**Problem to work on:**
Quote the entries in full, character for character, without their images.

******************************

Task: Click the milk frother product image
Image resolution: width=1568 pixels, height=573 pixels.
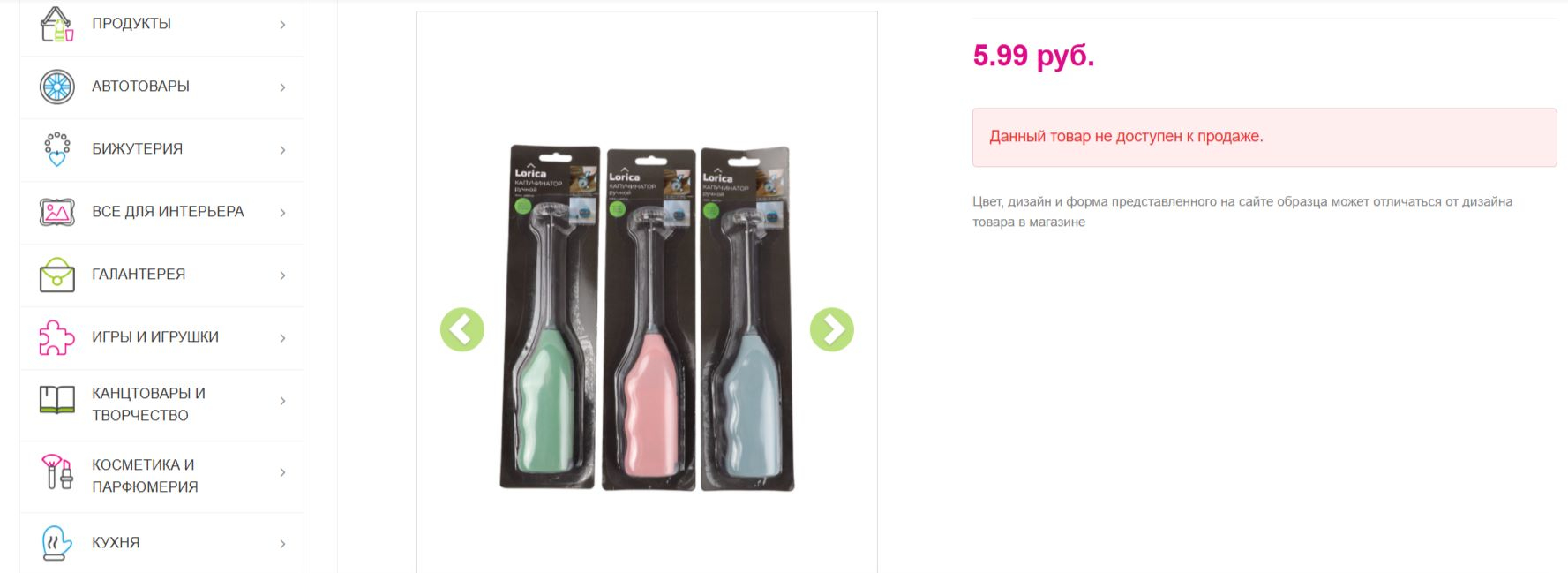Action: pyautogui.click(x=647, y=318)
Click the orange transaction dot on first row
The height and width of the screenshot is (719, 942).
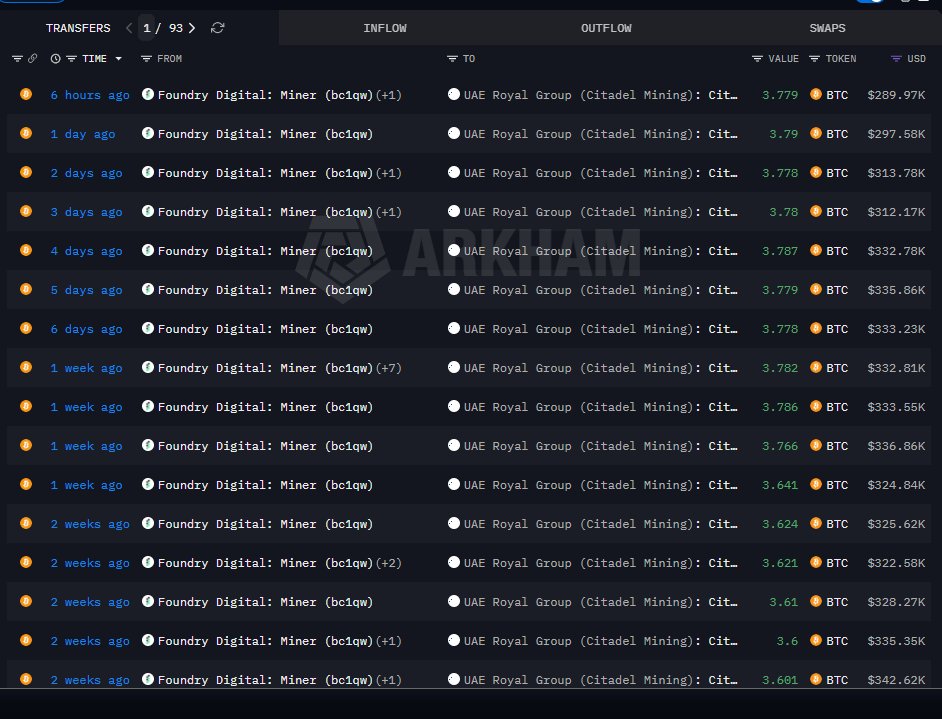point(26,95)
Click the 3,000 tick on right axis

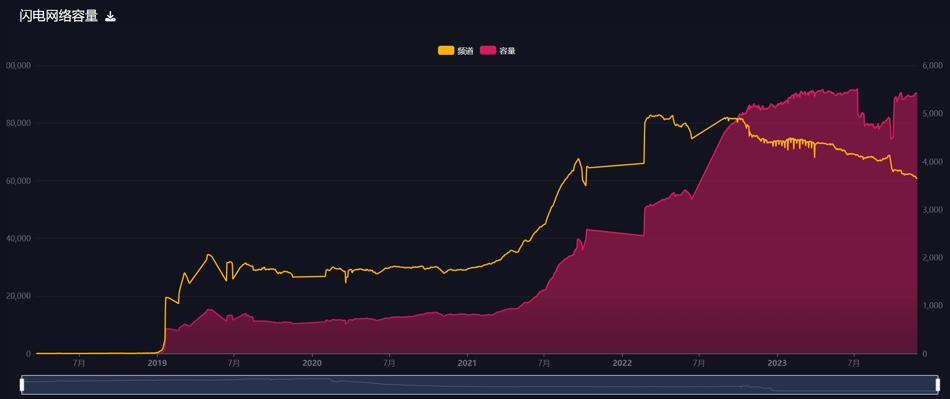coord(932,209)
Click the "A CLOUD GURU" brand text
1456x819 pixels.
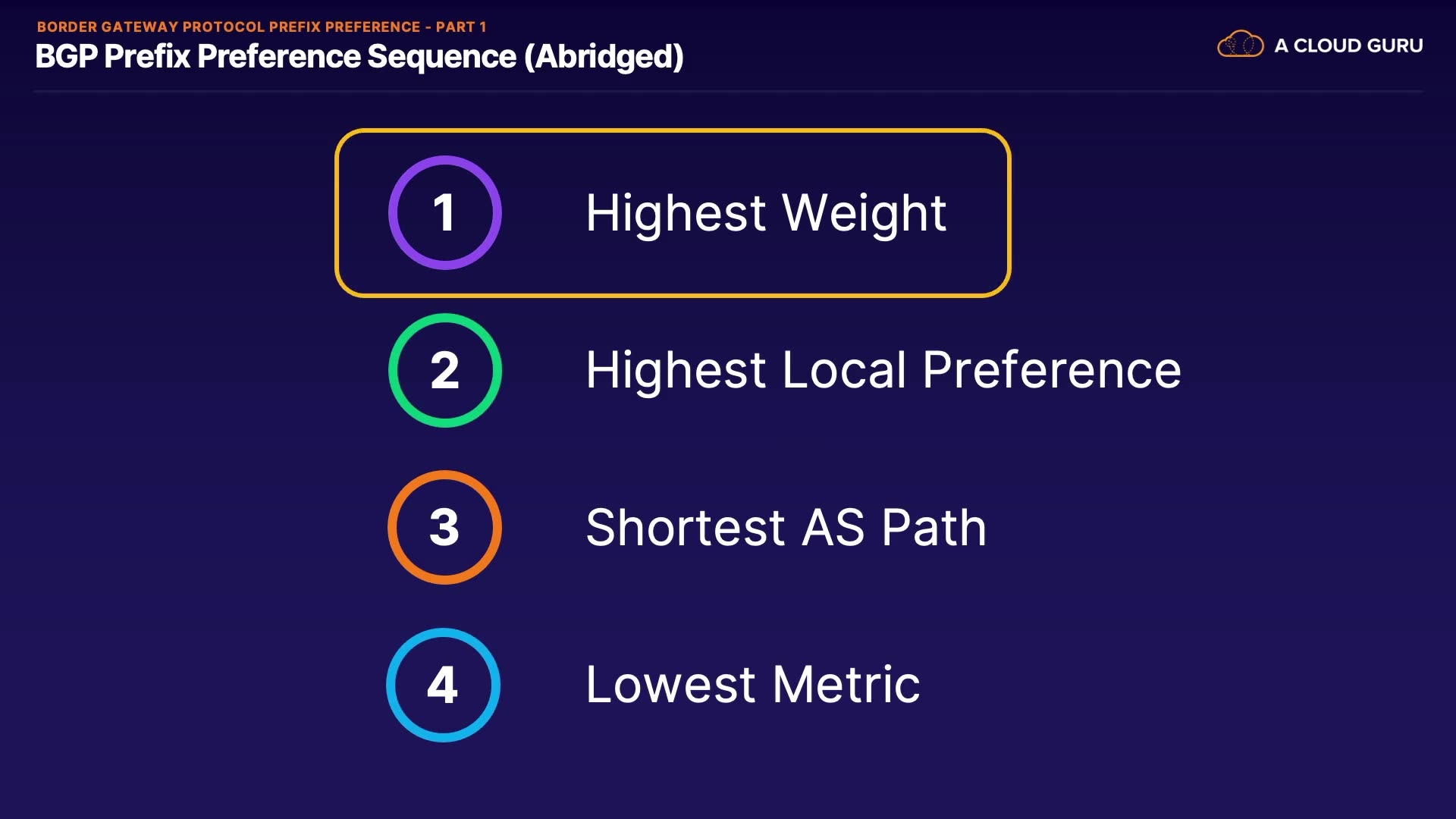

******************************

**Solution to this task:**
Task: Click the milk frother product image
Image resolution: width=1568 pixels, height=573 pixels.
Action: pyautogui.click(x=647, y=318)
Click the orange transaction dot on first row
The height and width of the screenshot is (719, 942).
point(26,95)
Click the 3,000 tick on right axis

coord(932,209)
Click the "A CLOUD GURU" brand text
1456x819 pixels.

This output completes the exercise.